Screen-element location entries:
§

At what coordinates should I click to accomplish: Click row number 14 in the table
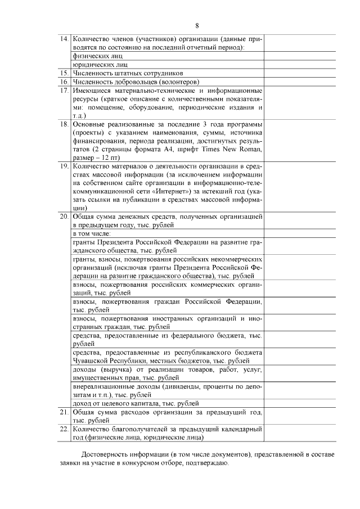64,40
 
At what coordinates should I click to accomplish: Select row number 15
64,73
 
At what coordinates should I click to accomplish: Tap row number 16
64,82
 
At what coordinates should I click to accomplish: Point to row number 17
64,90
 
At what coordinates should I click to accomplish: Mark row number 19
64,166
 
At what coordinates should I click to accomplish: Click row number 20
64,216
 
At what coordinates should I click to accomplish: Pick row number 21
64,412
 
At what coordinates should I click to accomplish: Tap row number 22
64,429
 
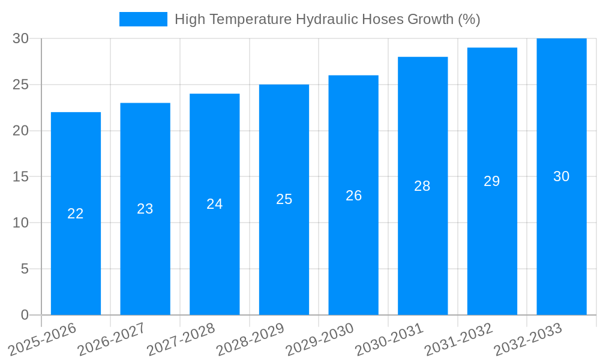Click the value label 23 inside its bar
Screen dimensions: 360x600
[145, 209]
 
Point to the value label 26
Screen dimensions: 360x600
[353, 196]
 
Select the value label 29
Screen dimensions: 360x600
[492, 181]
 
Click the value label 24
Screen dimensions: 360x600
[215, 204]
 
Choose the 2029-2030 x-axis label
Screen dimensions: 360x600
[320, 340]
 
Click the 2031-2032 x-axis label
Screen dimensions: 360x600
[458, 340]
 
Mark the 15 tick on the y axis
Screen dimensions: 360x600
[21, 177]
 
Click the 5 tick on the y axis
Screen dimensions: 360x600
[25, 269]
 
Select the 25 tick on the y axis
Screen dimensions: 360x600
[21, 85]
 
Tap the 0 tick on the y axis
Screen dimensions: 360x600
[25, 315]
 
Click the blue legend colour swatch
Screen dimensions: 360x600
[143, 19]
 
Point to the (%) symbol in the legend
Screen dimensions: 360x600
[469, 19]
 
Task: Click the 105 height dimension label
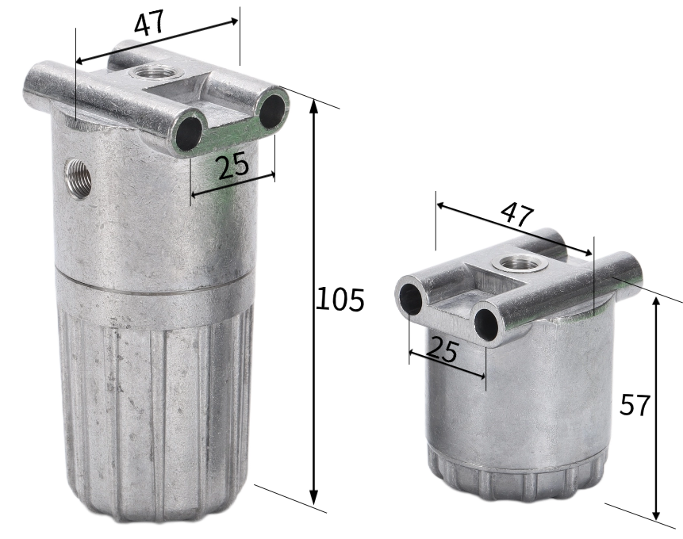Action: [x=340, y=299]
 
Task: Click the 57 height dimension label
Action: [x=635, y=405]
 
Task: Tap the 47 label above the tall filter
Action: [x=149, y=23]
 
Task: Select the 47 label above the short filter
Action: [x=516, y=214]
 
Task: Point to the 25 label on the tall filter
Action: [x=233, y=166]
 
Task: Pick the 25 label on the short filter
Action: [x=442, y=350]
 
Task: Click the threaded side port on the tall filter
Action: [x=79, y=178]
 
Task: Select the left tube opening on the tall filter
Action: [x=189, y=133]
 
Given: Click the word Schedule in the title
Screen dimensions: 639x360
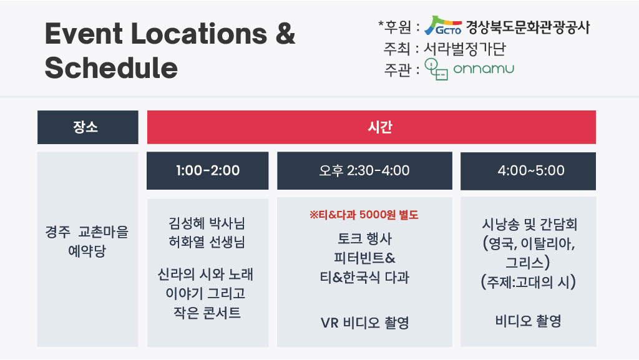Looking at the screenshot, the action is [x=111, y=67].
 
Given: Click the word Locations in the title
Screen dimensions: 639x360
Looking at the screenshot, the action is [x=199, y=33].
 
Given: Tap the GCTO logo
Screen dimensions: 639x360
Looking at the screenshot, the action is [x=443, y=26].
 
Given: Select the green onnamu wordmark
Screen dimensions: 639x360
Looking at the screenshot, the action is [x=484, y=69].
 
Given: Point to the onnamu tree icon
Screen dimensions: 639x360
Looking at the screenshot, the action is [x=436, y=69].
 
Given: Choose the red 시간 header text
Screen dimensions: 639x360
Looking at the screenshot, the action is [x=380, y=127].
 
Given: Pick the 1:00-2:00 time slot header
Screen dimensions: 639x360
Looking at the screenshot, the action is [x=207, y=170].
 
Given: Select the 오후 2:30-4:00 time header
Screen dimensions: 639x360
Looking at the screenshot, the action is [x=364, y=170].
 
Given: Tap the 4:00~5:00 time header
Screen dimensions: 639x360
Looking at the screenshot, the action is [x=528, y=170].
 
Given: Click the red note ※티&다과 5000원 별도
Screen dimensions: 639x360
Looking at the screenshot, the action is [x=364, y=215].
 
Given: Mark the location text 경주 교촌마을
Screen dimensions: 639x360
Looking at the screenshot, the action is [x=87, y=231].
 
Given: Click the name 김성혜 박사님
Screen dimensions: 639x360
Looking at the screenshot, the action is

§

Given exercise: Reproduce all of the entries above with every "Screen dimensions" replaced by "Viewport size", changing nothing else. Leave the pictures out of your answer.

Output of the task:
At what coordinates should I click to accomplish: Click row number 14 in the table
64,40
 
At what coordinates should I click to accomplish: Select row number 15
64,73
 
At what coordinates should I click to accomplish: Tap row number 16
64,82
 
At what coordinates should I click to accomplish: Point to row number 17
64,90
 
At what coordinates should I click to accomplish: Mark row number 19
64,166
 
At what coordinates should I click to accomplish: Click row number 20
64,216
 
At what coordinates should I click to accomplish: Pick row number 21
64,412
 
At what coordinates should I click to accomplish: Tap row number 22
64,429
 
Click the value label 23 inside its bar
Viewport size: 360x600
[145, 209]
 
Point to the value label 26
Viewport size: 360x600
[353, 196]
 
Select the value label 29
Viewport size: 360x600
[492, 181]
 
Click the value label 24
Viewport size: 360x600
[215, 204]
 
Choose the 2029-2030 x-axis label
Viewport size: 360x600
[320, 340]
 
Click the 2031-2032 x-axis label
Viewport size: 360x600
[458, 340]
 
Mark the 15 tick on the y axis
Viewport size: 360x600
[21, 177]
 
Click the 5 tick on the y axis
Viewport size: 360x600
[25, 269]
 
Select the 25 tick on the y axis
Viewport size: 360x600
[21, 85]
 
Tap the 0 tick on the y axis
Viewport size: 360x600
[25, 315]
 
Click the blue legend colour swatch
Viewport size: 360x600
[143, 19]
 
Point to the (%) symbol in the legend
Viewport size: 360x600
[469, 19]
 
Task: Click the 105 height dimension label
Action: [x=340, y=299]
 
Task: Click the 57 height dimension label
Action: [x=635, y=405]
 
Task: Tap the 47 label above the tall filter
Action: [x=149, y=23]
 
Task: Select the 47 label above the short filter
Action: [x=516, y=214]
 
Task: Point to the 25 label on the tall filter
Action: [x=233, y=166]
 
Task: Pick the 25 label on the short filter
Action: [x=442, y=350]
 
Task: Click the threaded side port on the tall filter
Action: [x=79, y=178]
 
Task: Select the left tube opening on the tall filter
Action: [x=189, y=133]
 
Given: Click the word Schedule in the title
Viewport size: 639x360
Looking at the screenshot, the action is [x=111, y=67].
 
Given: Click the word Locations in the title
Viewport size: 639x360
Looking at the screenshot, the action is [x=199, y=33].
 
Given: Tap the GCTO logo
Viewport size: 639x360
Looking at the screenshot, the action is [x=443, y=26].
 
Given: Select the green onnamu wordmark
Viewport size: 639x360
Looking at the screenshot, the action is [x=484, y=69].
 
Given: Point to the onnamu tree icon
Viewport size: 639x360
Looking at the screenshot, the action is [x=436, y=69].
 
Given: Choose the red 시간 header text
Viewport size: 639x360
Looking at the screenshot, the action is [x=380, y=127].
 
Given: Pick the 1:00-2:00 time slot header
Viewport size: 639x360
Looking at the screenshot, the action is [x=207, y=170].
 
Given: Select the 오후 2:30-4:00 time header
Viewport size: 639x360
Looking at the screenshot, the action is [x=364, y=170].
 
Given: Tap the 4:00~5:00 time header
Viewport size: 639x360
Looking at the screenshot, the action is [x=528, y=170].
 
Given: Click the red note ※티&다과 5000원 별도
Viewport size: 639x360
Looking at the screenshot, the action is [x=364, y=215].
 
Given: Mark the location text 경주 교촌마을
Viewport size: 639x360
Looking at the screenshot, the action is [x=87, y=231].
 
Given: Click the name 김성혜 박사님
Viewport size: 639x360
Looking at the screenshot, the action is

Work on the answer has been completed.